Halkçılık

Halkçılık

Halk kelimesi dilimize Arapça’dan geçmiştir. Bir milletin belirli çevre içerisinde yaşayan kısmını, ya da milleti oluşturan çeşitli mesleklerin ve toplumsal grupların içinde bulunan insanları ifade eder.En geniş anlamı ile kalabalık bir insan topluluğu demektir. Türk Halkı ise; Türkiye sınırları içinde yaşayan ve ortak özelliklere sahip, ortak  menfaat ve değer sistemleri bulunan insan topluluğu olarak tarif edilmektedir. Görüldüğü üzere burada halk kavramından kastedilen anlam aslında Türk Milleti’dir.

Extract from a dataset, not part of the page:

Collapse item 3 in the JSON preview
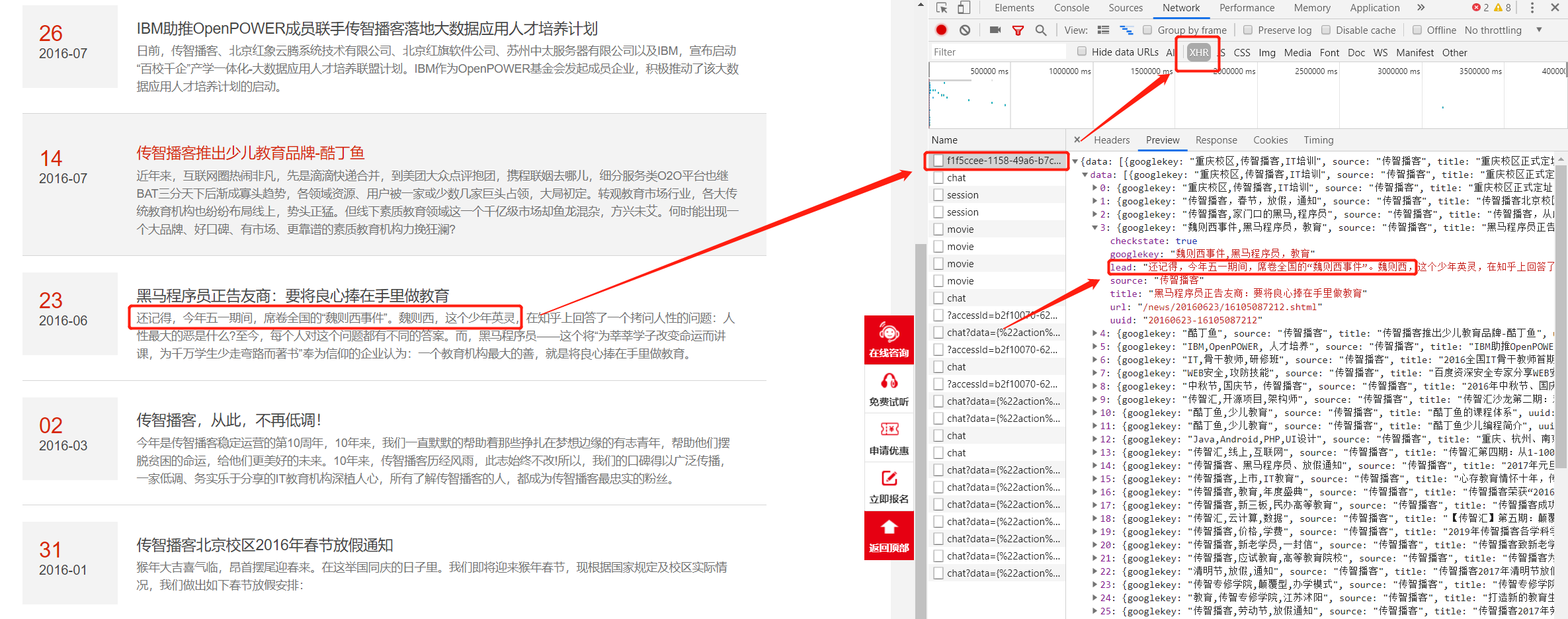The image size is (1568, 619). point(1094,227)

Osmanlı Devleti’nde halk; aydınlar, ve diğer yüksek dereceli memur vb. kişiler dışında kalan insan topluluğu için kullanılmıştır. Ancak ilk defa Ziya Gökalp, halk kavramının Türk Milletini ifade ettiğini savunmuş ve bu anlam daha sora Atatürk ile milli şuurumuza yerleşmiştir.Türk halkı, Türk Devleti’nin en önemli unsuru olan beşeri unsurunu oluşturur. Türk halkı şehirlisi, köylüsü ile din ve ırk farkı gözetilmeksizin vatandaşların bütünlüğünü , yani Türk Milletini ifade eder. Zaten millet; halk denilen insan topluluğunun belirli hedeflere yönelerek, bilinçlenmesi sonucu ortaya çıkmış bir kavramdır.

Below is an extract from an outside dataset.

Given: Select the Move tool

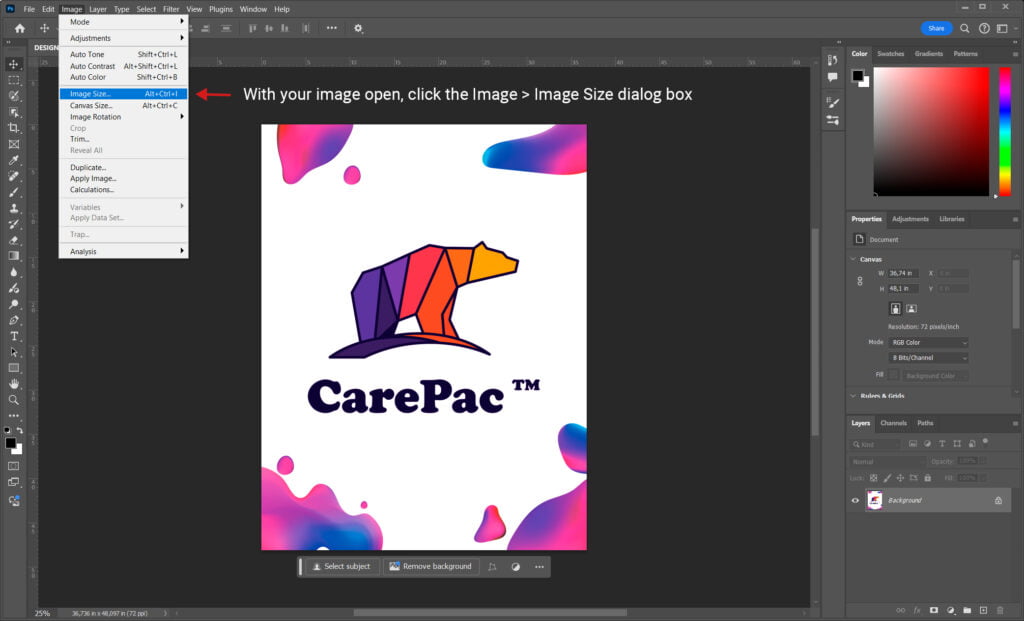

Halkçılık ise, halkın, halk tarafından halk için idaresidir. Yani halkın kendi kendisini demokratik esaslara  uygun olarak  yönetmesidir. Bu anlamda halkçılık, cumhuriyetçilik ve milliyetçiliğin doğal bir sonucudur. Halkçılığın üç önemli unsuru vardır. Birincisi halk yönetimi(siyasi demokrasi) ,ikincisi eşitlik, üçüncüsü ise sınıf mücadelesini kabul etmemektir.

Bu anlamda halkçılık, bireyler arasında hiçbir fark ve ayrılık gözetmemek, topluluk içinde ayrıcalık kabul etmemek ve halk adı verilen, tek,eşit bir varlık tanımak  görüş ve tutumudur. Aynı zamanda bu anlayışın ileri ki bir sonucu olarak halkçılık; halk devleti, halk yönetimi,halkın kendi geleceğine egemen olması,yani siyasi gücü elinde bulundurması gibi kavramların ortaya çıkmasını sağlayan  bir ilkedir.

Atatürk, Milli Mücadele hareketinde gücünü doğrudan halktan almıştır. Bu sebeple halkçılık; Milli Mücadelenin ilk günlerinden itibaren üzerinde en çok durulan ,en çok vurgulanan unsurlardan biri olmuştur. Dolayısıyla ,Milli Mücadele döneminin en önemli anayasal belgelerinde   bile yer almıştır. Nitekim 1921 Anayasasına esas olan belge, daha önce “Halkçılık Programı” adını taşımakta idi.

Atatürk’e göre halkçılık; kuvvetin,kudretin,hakimiyet ve idarenin doğrudan doğruya halka verilmesi ve yönetimin ,ekonominin,politikanın,devlet ve toplum düzenlemelerinin halka dönük olmasıdır. O’nun halkçılık anlayışında ;kanunlar önünde mutlak eşitlik söz konusu olup, hiçbir fert aile ve sınıfa ayrıcalık tanımamak ve Türkiye’de sınıf mücadelesine yer vermemek, ayrıcalık yapmamak temel prensip olarak yer almıştır..

Halkçılık;hürriyeti ve toplumsal düzenin sağlanmasını amaçlar.Ancak halkçılık ile hiçbir zaman sınırsız hürriyet söz konusu edilmemiştir  Bu kavram kanunların çizdiği sınırlar çerçevesinde insanların hürriyetlerini kullanmalarını ve demokrat olmalarını öngörür. Bu anlamda fertlerin belli bir düzen ve disiplin içinde ve eşit şartlarda yaşamalarını ifade eder.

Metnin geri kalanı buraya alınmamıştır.